Но он просчитался!
Сейчас, пожалуй, хватит. Её бессвязная гневная речь должна быть покороче. Да и пора снова переходить к смирению и покаянию:
– Да, он просчитался… Он не узнал ничего…
Через три дня меня не станет, и весь его чудовищный, жестокий план не принесёт ему ни-че-го. Ибо моя страшная тайна умрёт вместе со мной. – она задумчиво покачала головой, – Как жаль! Мой дар принёс мне не богатство и радость, а только слёзы, горе и унижения! Я всё время думаю об этом…
Всё же, наверное, это произошло потому, что я всегда в первую очередь думала о себе. Только о себе. Мало, вернее – совсем не помогала другим, тем, кто действительно в этом нуждался… – теперь она говорила медленно, раздумчиво, как бы сама с собой, – Нет, я никому не помогала, даже когда могла. Вот это мне и предстоит замаливать – то, что я, дурочка, имея возможность накормить стольких голодных, и помочь стольким нуждающимся, думала только о роскоши, удовольствиях, и копила всё только для себя… Как глупо…
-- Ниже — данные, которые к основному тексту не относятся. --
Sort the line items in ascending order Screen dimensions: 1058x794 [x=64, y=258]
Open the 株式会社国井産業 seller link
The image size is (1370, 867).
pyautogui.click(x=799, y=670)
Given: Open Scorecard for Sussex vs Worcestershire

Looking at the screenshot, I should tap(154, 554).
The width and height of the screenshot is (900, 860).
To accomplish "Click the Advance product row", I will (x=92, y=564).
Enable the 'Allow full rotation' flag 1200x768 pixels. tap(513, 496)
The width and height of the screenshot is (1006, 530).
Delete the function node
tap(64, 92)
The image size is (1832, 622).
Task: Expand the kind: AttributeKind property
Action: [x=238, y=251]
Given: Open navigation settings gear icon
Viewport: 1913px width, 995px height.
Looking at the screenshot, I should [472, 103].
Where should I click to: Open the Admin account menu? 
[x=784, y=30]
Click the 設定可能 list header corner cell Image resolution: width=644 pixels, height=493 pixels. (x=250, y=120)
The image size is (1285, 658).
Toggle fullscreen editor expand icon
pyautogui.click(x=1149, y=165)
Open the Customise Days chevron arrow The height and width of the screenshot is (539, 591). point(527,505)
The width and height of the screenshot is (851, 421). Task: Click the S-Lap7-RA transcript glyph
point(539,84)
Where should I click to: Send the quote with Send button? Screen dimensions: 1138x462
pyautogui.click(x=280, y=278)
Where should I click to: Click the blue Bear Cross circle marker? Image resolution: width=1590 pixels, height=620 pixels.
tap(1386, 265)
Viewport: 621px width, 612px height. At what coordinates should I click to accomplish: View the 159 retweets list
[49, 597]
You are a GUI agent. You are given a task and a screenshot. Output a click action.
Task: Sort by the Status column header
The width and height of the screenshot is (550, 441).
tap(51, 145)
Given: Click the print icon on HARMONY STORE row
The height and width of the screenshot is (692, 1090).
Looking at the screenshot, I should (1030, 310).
Она замолчала, не смея показать партнёру, как нужна ей сейчас его реплика, его вопрос – для логического завершения монолога-фарса. Длинновато получилось. Но так и должно было быть – ведь она не подготавливала специально слов: они лились сами, её была только основная идея.
Гнев, раскаяние, недосказанная тайна – фальши допустить было нельзя. Теперь дело за ним. Как жаль, что он не знает своей роли. И суфлёра нет – сейчас брякнет с растерянности что-нибудь не то, и весь сценический эффект – насмарку!..
Он, однако, не подкачал:
– Ваша милость… Простите моё невежество, но никак не пойму, о чём вы речь ведёте? Какой дар, какая тайна? Ведь вы осуждены за заговор против короля!
– Ах, это… Да. Осуждена. – презрительный, но и скорбный смешок, – Осуждена, хотя и не виновна в этом! О, нет, не за это взойду я на эшафот.
А за то, что не пожелала помочь его высокопреосвященству наполнить золотом его мошну – его бездонные сундуки! И разрушила его честолюбивые помыслы!.. – а теперь как бы осознать неуместность гнева, – Впрочем, простите за этот выпад – он совершенно не уместен. Да и поздновато уже мне кого-то обвинять… Нет, никто, кроме меня самой, не виноват…
Вновь повисшая тишина нарушалась только его громким дыханием. Он был захвачен – это чувствовалось по всем признакам. Ещё бы – речь зашла о Богатстве! Пусть пока – для кого-то другого, но… Но ведь можно хотя бы попытаться… Она чуяла – глубоко в его мозгу прагматик уже отдал приказ языку!
– Уж простите меня за неуместное… любопытство, ваша милость… Но как – как вы могли бы дать ему богатство?! Ведь ваша матушка… ваш род так беден! И не для кого не секрет – что вас выдали замуж… э-э… по расчёту?.. – он уже начал. Пока – подготовка. Да и кто бы на его месте не начал?
– Да… – она сверхтяжело и надрывно вздохнула, – Прошу вас… Не будем об этом.
Все эти воспоминания и то, что я могла бы… сделать, но не сделала…
Мне стыдно и больно об этом говорить. Пусть уж моя тайна просто умрёт со мной. Никто больше не должен пострадать… Прошу вас! – она вдруг порывисто вскочила, схватив его обеими руками за руку, и очень крепко пожала (вцепилась в неё, как клещами!), – Нет-нет – умоляю! Не спрашивайте! Не надо!
После ещё одной паузы, она выпустила, как бы поникнув в бессильи, его руку, и опустилась снова на свой лежак:
– Я… благодарна вам за помощь и… это… – она снова печально взглянула на распятие, которое всё ещё было у неё в руке, – Но лучше я буду просто… молиться. Вы же постарайтесь… Да, забыть обо мне, когда всё кончится!
Всё же в нём осталось что-то от обычного человеческого такта – предлагать ему оставить её одну не пришлось, достаточно оказалось чуть отступить назад.
Смена её непредсказуемого (ну так, женского же!) настроения удивила его, конечно, но тактичность пока возобладала над любопытством. Поколебавшись, он поклонился (чего, наверное, до этого не делал никогда!), и всё же выдавил из себя:
– Доброй ночи сударыня.
– Доброй ночи. – И, спустя точно рассчитанную паузу, и тише, – Храни вас Господь…
Он вышел, загремел ключами. Походку его она бы теперь определила, как задумчивую, если так можно сказать о походке.